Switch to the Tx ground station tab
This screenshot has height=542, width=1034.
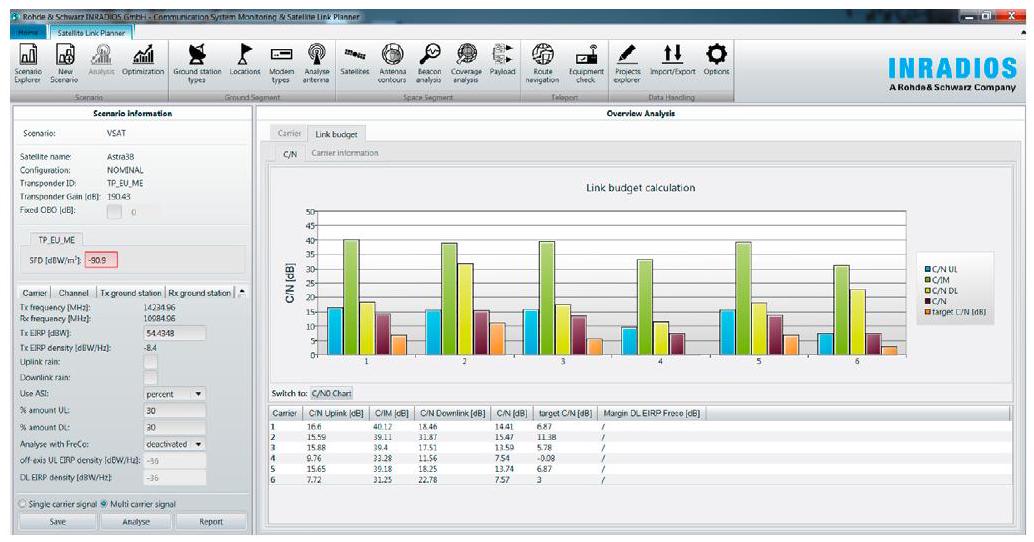tap(130, 293)
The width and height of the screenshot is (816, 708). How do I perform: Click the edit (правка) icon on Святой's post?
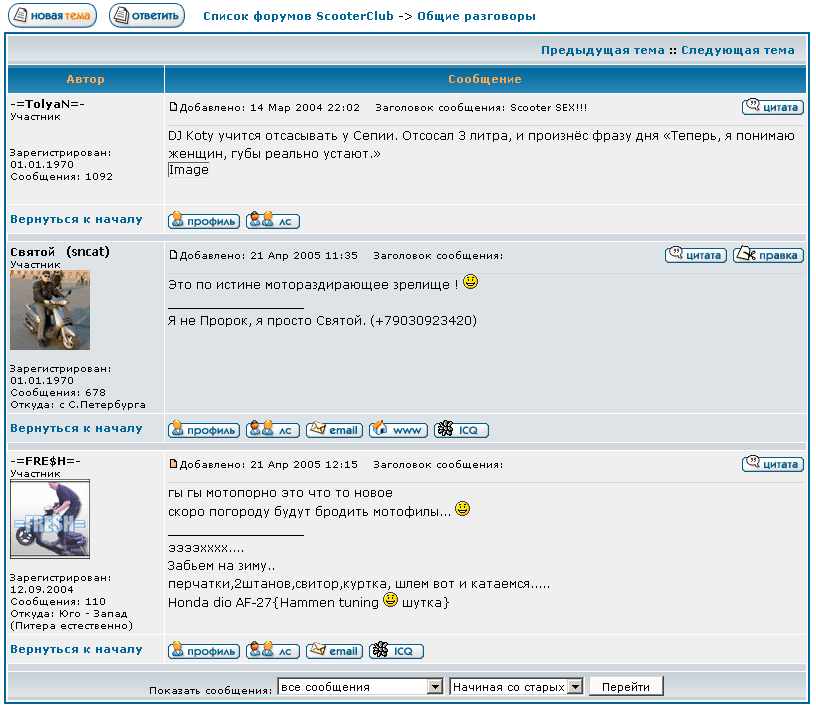click(x=767, y=255)
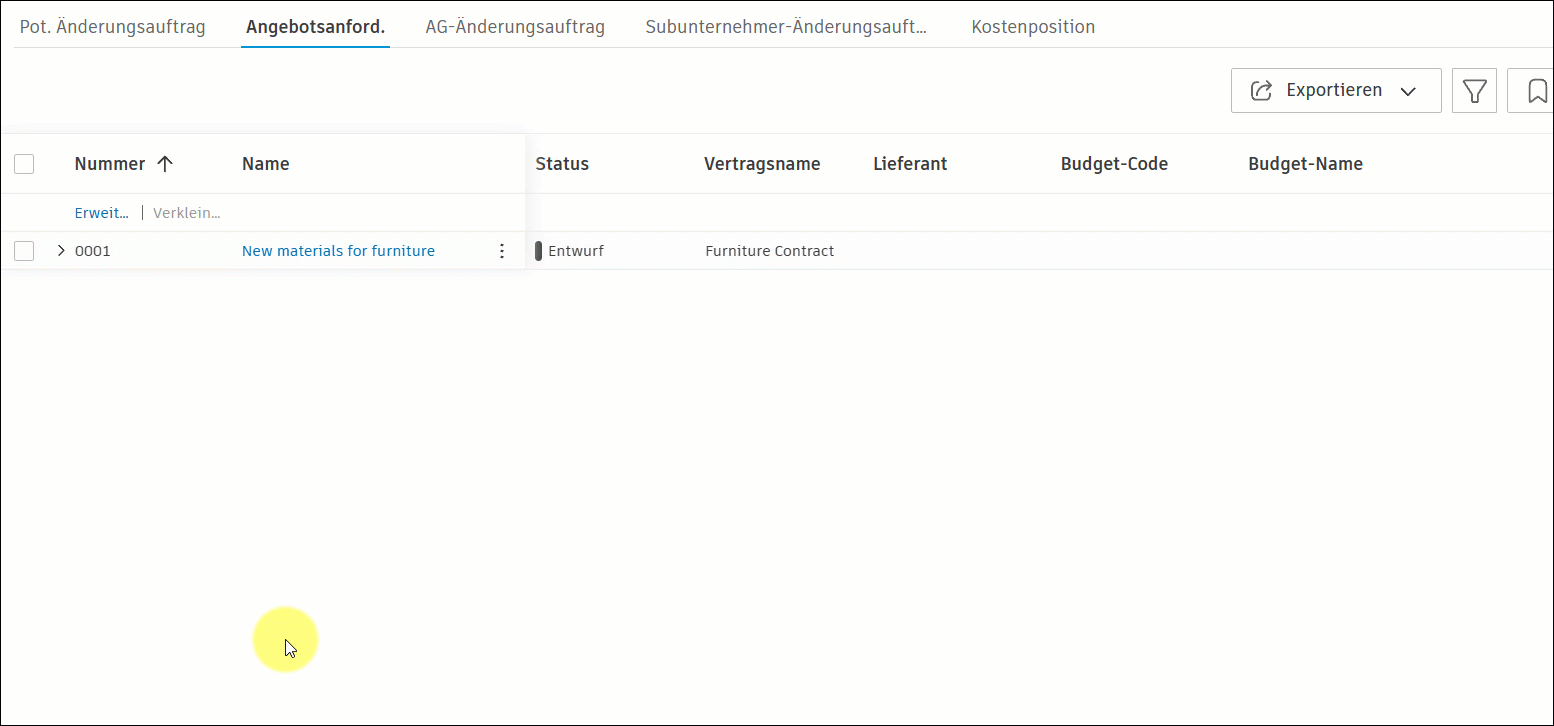This screenshot has height=726, width=1554.
Task: Open the Exportieren dropdown chevron
Action: tap(1408, 90)
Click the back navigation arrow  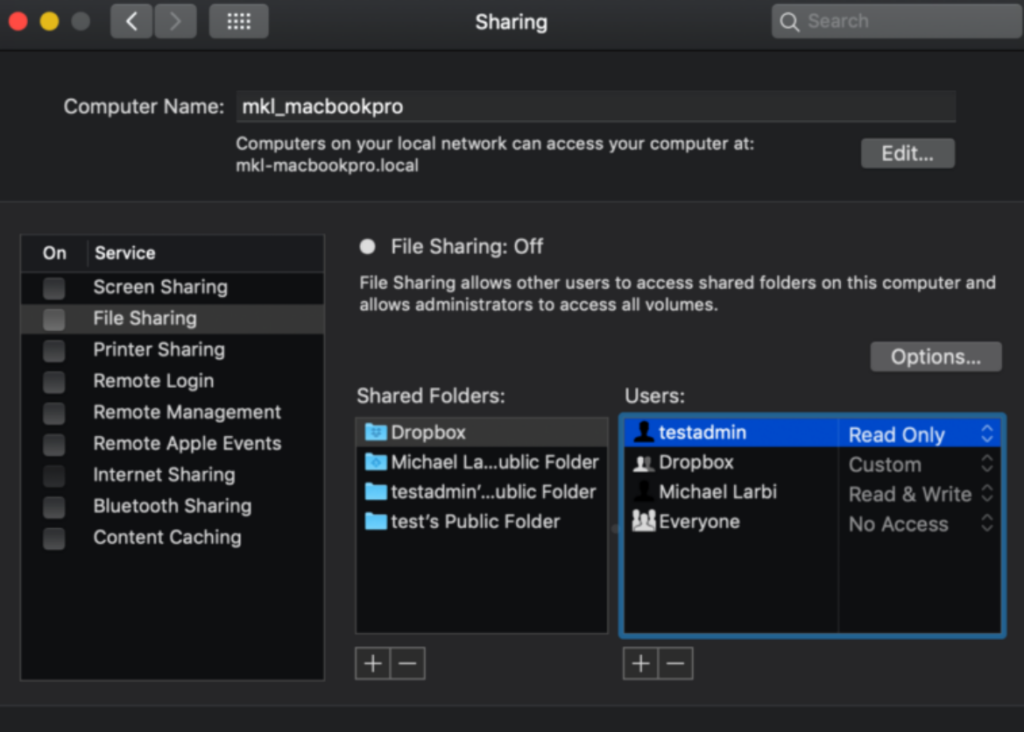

Work instructions: Would you please output the listing above exactly, leaving out the pictures?

Completed task:
Switch to the Tx ground station tab
This screenshot has height=542, width=1034.
tap(130, 293)
The width and height of the screenshot is (816, 708). How do I perform: Click the edit (правка) icon on Святой's post?
click(x=767, y=255)
This screenshot has height=726, width=1554.
Task: Open the Exportieren dropdown chevron
Action: tap(1408, 90)
Click the back navigation arrow  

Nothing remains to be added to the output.